*Task instructions*. Express the records below as a JSON list of strings with one string per line, skipping blank lines and leaving out the pictures.

(Records for locating described items)
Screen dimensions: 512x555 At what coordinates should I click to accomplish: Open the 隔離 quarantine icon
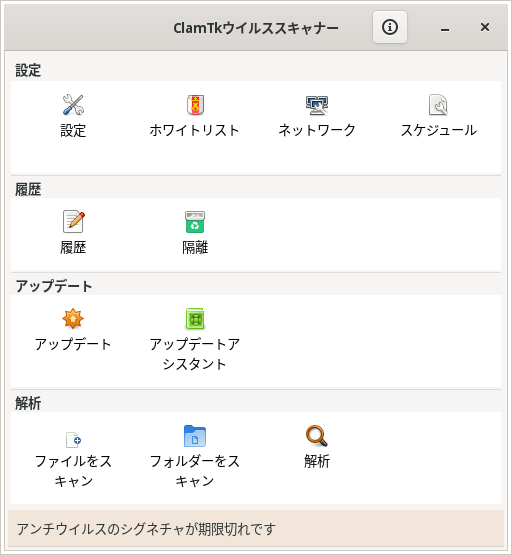(x=195, y=222)
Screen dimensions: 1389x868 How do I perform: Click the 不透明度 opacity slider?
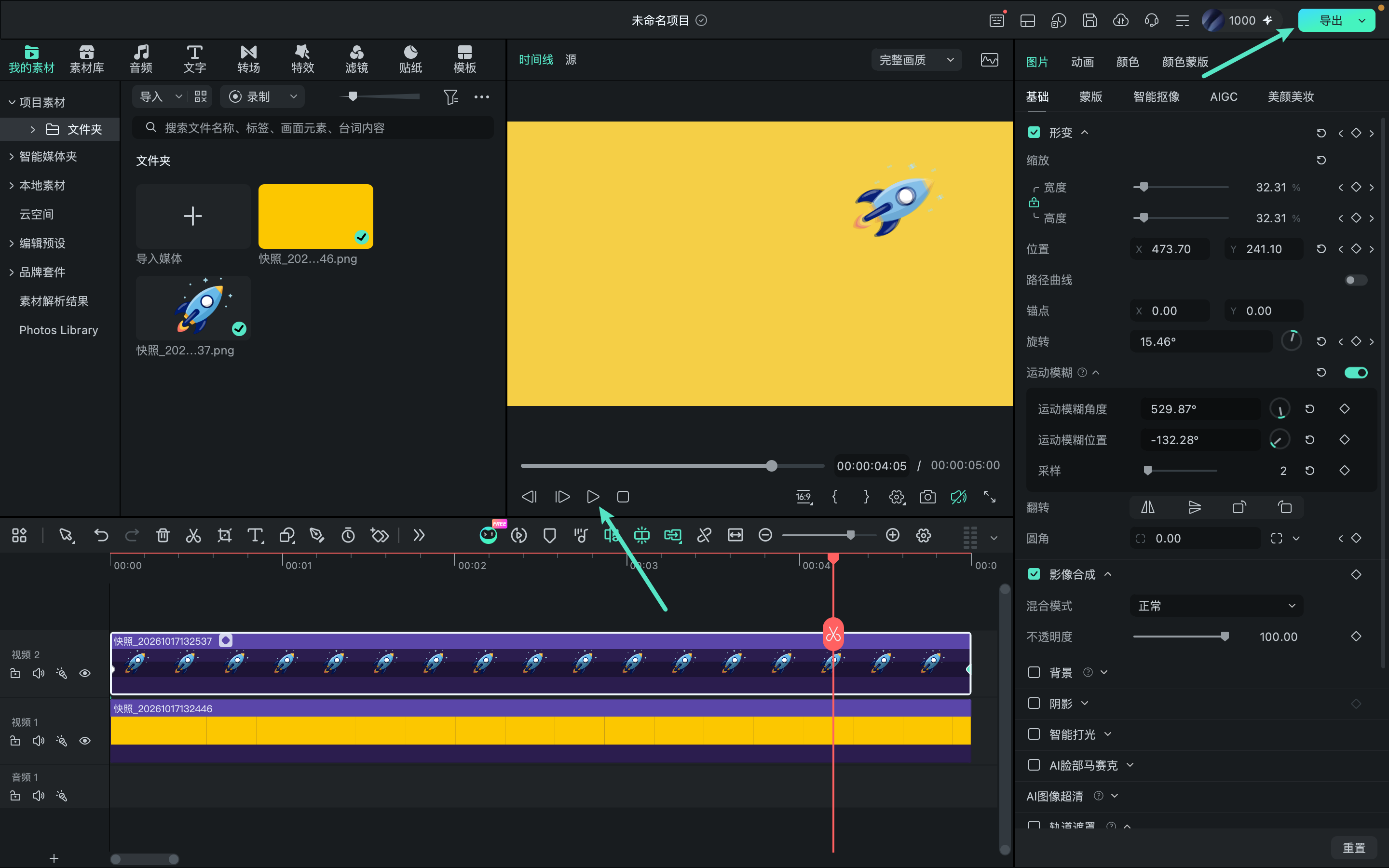point(1180,637)
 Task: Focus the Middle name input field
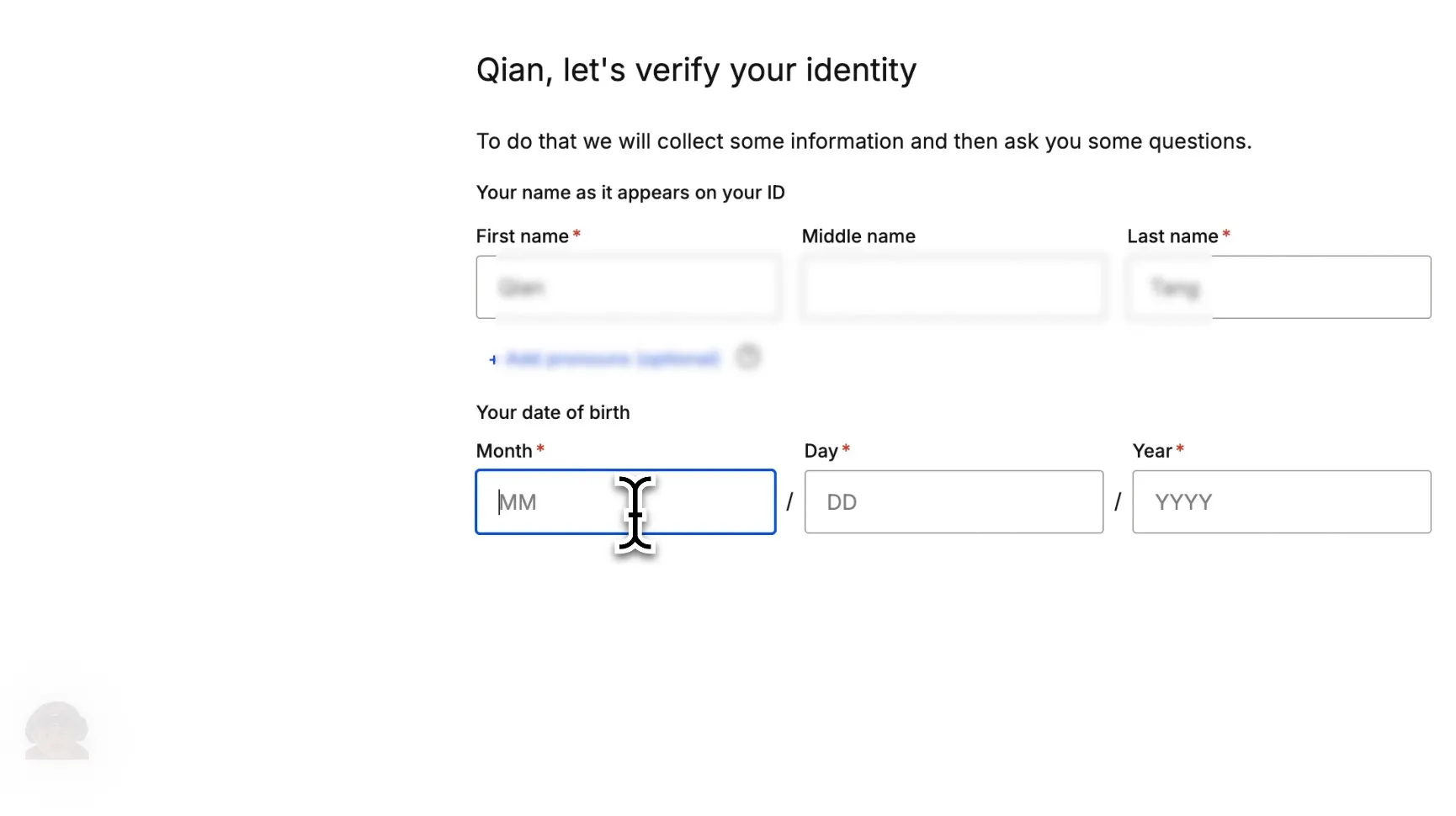pos(953,287)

*Response for this exercise*.
[
  "Screen dimensions: 512x555 At what coordinates should I click to accomplish: Open the 隔離 quarantine icon",
  "(x=195, y=222)",
  "Screen dimensions: 1389x868 How do I perform: Click the 不透明度 opacity slider?",
  "point(1180,637)",
  " Task: Focus the Middle name input field",
  "pos(953,287)"
]